The “superior course” from years three to six consisted of clinical clerkships. Conditions in the hospitals were deplorable. The staff available for teaching was small and was reduced even more when faculty disappeared, were killed, or randomly taken for labor projects. There were usually two patients per bed. The patients had lice and their wounds had maggots. Everyone was starving. Doctors sometimes gave lethal doses of morphine to adult and child patients before the Nazis took them away to be killed. Some patients threw themselves off the hospital roof when the Nazis came to “transport” them.

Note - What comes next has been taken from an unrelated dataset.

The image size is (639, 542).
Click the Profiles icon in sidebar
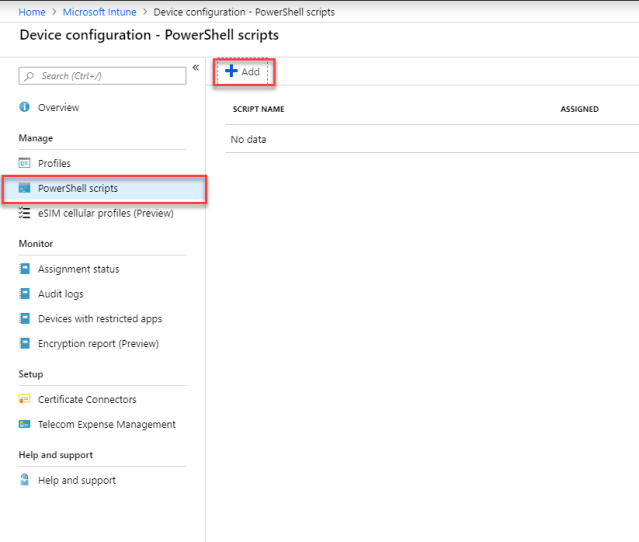point(25,163)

Students took oral and written examinations on a regular basis. About 500 people were educated in the fifteen months the school existed. A question that is often asked: “Why did the faculty and students undertake this dangerous and futile enterprise?” Firstly, until mid-1942, “perhaps the majority of inhabitants of the ghetto believed that many of them would survive the war.” Also, there was plenty of medical talent in the ghetto to serve as faculty, as well as, unfortunately, an abundance of patients. The potential students lacked other forms of intellectual activity. It was thought that studying medicine without the occupiers’ knowledge was a form of resistance. The teaching and learning of medicine helped produce something that resembled a normal life. The other choice was “total desperation, total demoralization, suicide, escapism . . . [alcohol], but instead we started to study.”

Of the twenty-seven Warsaw Ghetto medical faculty, nine survived the war. Some of the students continued their studies after the war. The Warsaw Ghetto was destroyed by the German army in 1943, after two months of fierce armed resistance by Jewish fighters in the ghetto.

Most of the information in this article was taken from the first reference.


  1. Charles Roland. An underground medical school in the Warsaw Ghetto, 1941-1942,” Med Hist, 33(4):399-419, 1989.
  2. Danny Ehrlich. “Medical heroes of the Warsaw Ghetto, Yom Hashoah in the shadow of covid,” Times of Israel, April 19, 2020.
  3. Fran Kritz. “The Warsaw Ghetto can teach the world how to beat back an outbreak,”National Public Radio, September 2, 2020.
  4. George Weisz, Andrzey Grzyboski, William Albury. “The fate of the Warsaw Ghetto medical faculty,” IMAJ, 14;209-213.

HOWARD FISCHER, MD, was a professor of pediatrics at Wayne State University School of Medicine, Detroit, Michigan.